O Tribunal de Justiça de Minas Gerais (TJMG) instaurou procedimento administrativo para “apuração de eventual falta funcional” do desembargador Magid Nauef Láuar. A medida foi adotada após denúncia de tentativa de abuso sexual feita por Saulo Láuar, primo do magistrado, que afirma que o episódio teria ocorrido quando ele tinha 14 anos.
Em vídeo divulgado nas redes sociais, o denunciante afirmou que decidiu tornar o caso público após a repercussão de um julgamento relatado pelo desembargador, no qual o magistrado votou pela absolvição de um homem de 35 anos acusado de estupro de vulnerável contra uma menina de 12 anos, sob o entendimento de que havia “vínculo afetivo consensual”. A decisão reverteu a sentença de primeira instância que previa pena de nove anos e quatro meses de prisão.

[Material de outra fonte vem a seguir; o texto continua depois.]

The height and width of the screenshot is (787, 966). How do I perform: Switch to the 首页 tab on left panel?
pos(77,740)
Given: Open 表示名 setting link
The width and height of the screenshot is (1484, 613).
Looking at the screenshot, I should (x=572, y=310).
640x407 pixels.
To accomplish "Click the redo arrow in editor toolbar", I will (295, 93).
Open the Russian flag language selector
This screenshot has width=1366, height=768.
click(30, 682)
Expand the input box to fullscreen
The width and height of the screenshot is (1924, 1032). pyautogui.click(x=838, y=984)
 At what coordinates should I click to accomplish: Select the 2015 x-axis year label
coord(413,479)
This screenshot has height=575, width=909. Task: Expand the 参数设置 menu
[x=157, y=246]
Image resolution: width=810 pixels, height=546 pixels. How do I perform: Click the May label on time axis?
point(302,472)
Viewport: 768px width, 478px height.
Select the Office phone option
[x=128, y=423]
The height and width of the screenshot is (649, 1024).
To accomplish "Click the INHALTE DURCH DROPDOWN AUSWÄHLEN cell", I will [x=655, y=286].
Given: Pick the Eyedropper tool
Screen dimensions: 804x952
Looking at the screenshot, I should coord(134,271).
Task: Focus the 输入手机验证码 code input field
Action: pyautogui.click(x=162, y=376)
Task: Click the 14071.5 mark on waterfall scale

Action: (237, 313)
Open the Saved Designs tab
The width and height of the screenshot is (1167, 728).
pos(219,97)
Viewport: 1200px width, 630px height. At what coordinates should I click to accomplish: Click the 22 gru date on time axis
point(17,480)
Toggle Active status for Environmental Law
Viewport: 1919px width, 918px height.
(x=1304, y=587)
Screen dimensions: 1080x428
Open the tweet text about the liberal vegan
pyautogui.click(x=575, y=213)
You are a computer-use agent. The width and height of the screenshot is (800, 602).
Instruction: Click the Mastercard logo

Segundo Saulo, ao tomar conhecimento do julgamento, ele reviveu o trauma que afirma ter sofrido na adolescência, o que o levou a se manifestar publicamente e formalizar a denúncia. O depoimento foi prestado ao Conselho Nacional de Justiça (CNJ) na última terça-feira (24), em Teófilo Otoni (MG).
Em nota, o TJMG informou que a apuração segue os parâmetros da Resolução nº 135/2011 do CNJ, que regulamenta o procedimento administrativo disciplinar aplicável a magistrados. Até o momento, o desembargador não se manifestou publicamente sobre as acusações.